### Objective
Extract the lines of the material beginning with the line that contains "You are a computer-use agent. The image" and continuing through the end of the material, including both ends, and reproduce them verbatim.

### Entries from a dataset
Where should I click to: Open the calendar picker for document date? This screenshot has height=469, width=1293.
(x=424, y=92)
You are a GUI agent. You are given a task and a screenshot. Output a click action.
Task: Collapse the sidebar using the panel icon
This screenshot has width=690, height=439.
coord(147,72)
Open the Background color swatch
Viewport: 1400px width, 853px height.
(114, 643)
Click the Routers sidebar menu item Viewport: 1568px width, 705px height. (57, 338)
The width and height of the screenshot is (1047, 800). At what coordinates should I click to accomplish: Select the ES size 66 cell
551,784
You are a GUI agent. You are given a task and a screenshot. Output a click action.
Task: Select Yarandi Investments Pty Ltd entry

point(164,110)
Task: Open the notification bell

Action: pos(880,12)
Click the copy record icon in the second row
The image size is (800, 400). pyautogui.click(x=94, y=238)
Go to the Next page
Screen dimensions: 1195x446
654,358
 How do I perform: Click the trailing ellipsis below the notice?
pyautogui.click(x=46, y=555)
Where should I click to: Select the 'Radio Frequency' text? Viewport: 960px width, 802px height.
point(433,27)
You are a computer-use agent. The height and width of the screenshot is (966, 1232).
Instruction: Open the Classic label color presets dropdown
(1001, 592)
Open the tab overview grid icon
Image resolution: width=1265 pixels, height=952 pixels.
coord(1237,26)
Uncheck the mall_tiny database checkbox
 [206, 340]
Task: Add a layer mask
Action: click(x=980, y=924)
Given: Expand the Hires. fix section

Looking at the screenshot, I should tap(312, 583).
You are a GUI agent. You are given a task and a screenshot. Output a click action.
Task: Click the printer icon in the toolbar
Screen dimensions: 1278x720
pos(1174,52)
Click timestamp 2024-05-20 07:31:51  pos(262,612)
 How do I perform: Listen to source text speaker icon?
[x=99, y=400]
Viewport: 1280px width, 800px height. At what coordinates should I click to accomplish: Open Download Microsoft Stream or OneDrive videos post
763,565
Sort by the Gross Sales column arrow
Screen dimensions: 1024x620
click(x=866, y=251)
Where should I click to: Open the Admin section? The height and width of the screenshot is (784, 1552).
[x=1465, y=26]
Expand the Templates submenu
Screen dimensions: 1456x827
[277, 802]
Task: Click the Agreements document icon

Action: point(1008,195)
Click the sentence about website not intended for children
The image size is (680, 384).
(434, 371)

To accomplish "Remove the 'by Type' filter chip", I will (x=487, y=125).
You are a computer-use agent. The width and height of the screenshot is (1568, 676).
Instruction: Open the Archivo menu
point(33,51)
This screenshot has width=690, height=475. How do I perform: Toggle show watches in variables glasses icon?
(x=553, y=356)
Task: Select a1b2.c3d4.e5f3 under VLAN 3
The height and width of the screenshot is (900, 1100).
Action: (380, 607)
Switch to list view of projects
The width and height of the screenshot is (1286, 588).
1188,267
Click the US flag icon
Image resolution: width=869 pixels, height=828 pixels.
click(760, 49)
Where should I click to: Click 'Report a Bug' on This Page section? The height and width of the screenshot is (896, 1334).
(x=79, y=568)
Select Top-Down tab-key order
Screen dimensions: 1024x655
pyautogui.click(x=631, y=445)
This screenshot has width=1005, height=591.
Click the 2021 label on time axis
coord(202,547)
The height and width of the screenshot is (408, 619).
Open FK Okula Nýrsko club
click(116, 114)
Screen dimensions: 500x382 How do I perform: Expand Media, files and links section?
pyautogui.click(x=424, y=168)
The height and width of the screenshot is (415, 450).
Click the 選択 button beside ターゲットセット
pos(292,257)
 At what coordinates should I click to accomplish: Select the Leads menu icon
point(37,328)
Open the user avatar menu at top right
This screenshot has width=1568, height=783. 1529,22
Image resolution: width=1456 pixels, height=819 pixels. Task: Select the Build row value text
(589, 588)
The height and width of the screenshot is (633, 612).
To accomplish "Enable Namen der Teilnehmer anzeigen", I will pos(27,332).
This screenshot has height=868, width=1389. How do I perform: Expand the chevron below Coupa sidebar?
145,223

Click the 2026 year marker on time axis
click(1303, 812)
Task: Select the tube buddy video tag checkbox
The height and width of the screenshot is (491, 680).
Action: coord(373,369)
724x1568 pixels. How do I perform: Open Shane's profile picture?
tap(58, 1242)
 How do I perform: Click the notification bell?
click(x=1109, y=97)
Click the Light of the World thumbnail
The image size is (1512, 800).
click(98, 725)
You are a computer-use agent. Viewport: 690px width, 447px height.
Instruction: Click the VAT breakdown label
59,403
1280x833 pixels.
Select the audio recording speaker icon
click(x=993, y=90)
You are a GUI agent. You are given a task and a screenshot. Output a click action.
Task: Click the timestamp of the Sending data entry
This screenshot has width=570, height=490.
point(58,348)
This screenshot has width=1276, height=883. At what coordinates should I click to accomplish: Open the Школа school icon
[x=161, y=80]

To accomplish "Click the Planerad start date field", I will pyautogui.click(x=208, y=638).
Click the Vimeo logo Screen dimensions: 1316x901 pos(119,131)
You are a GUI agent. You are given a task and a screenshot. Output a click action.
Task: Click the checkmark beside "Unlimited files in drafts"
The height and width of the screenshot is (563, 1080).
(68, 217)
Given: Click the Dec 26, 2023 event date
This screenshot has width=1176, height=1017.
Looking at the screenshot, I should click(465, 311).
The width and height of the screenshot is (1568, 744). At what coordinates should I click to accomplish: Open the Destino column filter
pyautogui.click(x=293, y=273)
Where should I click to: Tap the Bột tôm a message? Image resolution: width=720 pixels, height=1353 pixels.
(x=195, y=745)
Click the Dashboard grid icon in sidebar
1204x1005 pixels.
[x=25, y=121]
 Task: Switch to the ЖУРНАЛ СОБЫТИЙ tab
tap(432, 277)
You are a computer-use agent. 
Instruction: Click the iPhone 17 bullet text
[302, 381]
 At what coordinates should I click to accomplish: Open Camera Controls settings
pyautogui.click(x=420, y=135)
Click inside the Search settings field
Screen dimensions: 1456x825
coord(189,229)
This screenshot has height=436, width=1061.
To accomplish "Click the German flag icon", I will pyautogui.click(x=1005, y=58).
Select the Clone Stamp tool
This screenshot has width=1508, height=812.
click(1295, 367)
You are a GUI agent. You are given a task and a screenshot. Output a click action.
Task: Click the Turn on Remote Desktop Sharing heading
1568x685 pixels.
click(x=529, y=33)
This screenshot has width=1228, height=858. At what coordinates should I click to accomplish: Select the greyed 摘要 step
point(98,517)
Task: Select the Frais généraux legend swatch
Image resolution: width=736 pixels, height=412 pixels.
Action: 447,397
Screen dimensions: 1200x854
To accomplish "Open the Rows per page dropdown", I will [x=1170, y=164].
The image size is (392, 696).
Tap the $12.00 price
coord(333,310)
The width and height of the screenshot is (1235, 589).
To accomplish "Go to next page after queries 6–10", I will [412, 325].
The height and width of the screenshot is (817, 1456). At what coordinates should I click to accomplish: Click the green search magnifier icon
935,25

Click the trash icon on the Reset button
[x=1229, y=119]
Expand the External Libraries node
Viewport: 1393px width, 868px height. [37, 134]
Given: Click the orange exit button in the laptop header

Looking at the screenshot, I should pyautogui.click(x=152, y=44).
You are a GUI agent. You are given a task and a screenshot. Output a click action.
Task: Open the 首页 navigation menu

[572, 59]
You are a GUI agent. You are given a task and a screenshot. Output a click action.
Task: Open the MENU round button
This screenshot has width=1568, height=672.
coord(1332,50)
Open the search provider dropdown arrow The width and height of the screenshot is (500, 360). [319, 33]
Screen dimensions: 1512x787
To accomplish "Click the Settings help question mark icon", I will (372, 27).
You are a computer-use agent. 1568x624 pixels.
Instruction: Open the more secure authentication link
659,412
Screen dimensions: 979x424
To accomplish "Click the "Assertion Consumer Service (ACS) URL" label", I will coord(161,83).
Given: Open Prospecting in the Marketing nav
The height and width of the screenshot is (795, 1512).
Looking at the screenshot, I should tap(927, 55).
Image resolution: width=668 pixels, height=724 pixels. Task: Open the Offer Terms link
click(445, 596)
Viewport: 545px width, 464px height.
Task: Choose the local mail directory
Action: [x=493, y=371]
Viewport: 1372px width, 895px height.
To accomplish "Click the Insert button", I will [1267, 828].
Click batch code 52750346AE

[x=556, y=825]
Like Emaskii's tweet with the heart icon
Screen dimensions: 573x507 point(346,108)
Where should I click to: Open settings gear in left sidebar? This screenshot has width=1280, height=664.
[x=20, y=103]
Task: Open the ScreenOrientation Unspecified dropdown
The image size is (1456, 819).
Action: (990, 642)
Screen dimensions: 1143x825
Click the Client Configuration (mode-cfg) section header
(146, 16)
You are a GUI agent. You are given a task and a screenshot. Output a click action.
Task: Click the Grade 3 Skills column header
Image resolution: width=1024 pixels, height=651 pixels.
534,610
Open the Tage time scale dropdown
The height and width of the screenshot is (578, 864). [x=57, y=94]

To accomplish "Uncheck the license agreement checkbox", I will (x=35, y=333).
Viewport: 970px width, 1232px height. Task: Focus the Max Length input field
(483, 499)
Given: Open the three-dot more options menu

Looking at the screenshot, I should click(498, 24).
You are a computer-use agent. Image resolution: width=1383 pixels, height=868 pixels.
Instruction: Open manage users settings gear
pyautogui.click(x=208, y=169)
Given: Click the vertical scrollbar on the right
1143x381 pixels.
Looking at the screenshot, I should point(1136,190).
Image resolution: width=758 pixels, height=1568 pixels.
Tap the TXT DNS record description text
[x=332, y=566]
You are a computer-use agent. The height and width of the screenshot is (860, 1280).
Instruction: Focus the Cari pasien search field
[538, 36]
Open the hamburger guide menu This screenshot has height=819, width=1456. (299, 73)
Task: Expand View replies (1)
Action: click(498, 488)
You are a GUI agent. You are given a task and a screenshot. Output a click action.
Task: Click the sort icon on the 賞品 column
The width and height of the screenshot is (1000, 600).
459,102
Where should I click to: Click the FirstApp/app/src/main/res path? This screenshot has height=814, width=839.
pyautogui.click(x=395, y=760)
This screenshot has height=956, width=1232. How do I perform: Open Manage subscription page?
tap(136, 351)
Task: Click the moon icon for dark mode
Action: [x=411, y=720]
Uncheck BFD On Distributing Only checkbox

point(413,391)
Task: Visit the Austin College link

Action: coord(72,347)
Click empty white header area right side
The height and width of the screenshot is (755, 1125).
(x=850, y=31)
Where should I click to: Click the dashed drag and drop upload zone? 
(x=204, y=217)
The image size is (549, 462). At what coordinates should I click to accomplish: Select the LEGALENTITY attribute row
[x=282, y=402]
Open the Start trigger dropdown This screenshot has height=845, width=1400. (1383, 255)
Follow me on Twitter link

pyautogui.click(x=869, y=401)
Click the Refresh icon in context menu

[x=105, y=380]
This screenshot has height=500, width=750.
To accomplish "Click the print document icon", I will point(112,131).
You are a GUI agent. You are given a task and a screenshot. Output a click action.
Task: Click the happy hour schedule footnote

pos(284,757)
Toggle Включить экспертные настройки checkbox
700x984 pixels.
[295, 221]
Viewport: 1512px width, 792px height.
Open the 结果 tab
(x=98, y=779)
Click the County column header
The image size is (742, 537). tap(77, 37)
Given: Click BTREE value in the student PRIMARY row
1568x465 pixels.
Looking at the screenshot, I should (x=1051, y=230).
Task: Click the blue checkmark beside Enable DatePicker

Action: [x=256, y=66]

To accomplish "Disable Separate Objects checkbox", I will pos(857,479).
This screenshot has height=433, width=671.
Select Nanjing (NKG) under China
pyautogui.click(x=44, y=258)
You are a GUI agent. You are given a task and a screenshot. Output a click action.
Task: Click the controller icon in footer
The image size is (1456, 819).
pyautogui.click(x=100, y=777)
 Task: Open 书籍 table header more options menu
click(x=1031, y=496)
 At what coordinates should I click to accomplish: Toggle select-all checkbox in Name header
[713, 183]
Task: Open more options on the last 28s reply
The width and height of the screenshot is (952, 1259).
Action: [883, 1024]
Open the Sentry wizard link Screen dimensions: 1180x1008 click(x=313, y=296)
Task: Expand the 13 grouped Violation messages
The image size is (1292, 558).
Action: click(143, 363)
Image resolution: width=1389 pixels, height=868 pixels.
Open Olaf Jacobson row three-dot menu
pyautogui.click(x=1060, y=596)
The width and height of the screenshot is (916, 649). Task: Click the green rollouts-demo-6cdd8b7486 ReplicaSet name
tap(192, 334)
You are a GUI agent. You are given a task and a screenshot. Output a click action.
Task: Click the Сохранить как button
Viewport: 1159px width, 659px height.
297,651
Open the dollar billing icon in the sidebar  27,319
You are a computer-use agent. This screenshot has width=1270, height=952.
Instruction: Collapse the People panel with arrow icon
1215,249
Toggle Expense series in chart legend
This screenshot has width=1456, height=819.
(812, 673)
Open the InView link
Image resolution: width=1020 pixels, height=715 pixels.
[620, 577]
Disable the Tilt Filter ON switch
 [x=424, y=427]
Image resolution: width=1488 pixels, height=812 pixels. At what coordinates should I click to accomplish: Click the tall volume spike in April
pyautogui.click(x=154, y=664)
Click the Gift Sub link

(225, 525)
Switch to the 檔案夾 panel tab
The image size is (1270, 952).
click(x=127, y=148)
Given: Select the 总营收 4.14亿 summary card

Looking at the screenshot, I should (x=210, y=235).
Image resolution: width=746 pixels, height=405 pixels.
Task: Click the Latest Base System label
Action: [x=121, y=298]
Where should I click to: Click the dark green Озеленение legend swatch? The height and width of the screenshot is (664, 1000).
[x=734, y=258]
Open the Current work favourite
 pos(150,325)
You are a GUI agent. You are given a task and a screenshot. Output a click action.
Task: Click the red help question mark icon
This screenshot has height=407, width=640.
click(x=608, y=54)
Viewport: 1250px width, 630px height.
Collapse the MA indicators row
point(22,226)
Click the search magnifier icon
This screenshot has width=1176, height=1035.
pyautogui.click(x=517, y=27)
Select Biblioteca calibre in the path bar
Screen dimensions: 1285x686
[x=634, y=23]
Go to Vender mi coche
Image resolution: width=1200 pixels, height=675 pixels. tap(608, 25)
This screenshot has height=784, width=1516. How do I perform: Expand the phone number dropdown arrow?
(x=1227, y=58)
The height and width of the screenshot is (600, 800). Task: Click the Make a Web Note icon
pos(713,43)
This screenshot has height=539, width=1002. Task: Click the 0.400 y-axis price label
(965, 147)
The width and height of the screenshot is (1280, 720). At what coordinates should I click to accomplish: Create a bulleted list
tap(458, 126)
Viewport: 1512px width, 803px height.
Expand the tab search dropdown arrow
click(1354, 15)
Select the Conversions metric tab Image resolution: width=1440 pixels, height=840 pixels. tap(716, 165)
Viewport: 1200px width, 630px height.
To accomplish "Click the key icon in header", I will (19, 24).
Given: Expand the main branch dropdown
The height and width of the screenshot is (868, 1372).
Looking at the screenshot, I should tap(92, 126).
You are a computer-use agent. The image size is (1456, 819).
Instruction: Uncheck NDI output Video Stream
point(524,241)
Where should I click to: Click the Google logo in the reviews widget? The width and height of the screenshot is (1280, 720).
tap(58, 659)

### Answer below
You are a computer-use agent. The image size is (1456, 819).
Instruction: Uncheck NDI output Video Stream
point(524,241)
Where should I click to: Click the Google logo in the reviews widget? The width and height of the screenshot is (1280, 720).
tap(58, 659)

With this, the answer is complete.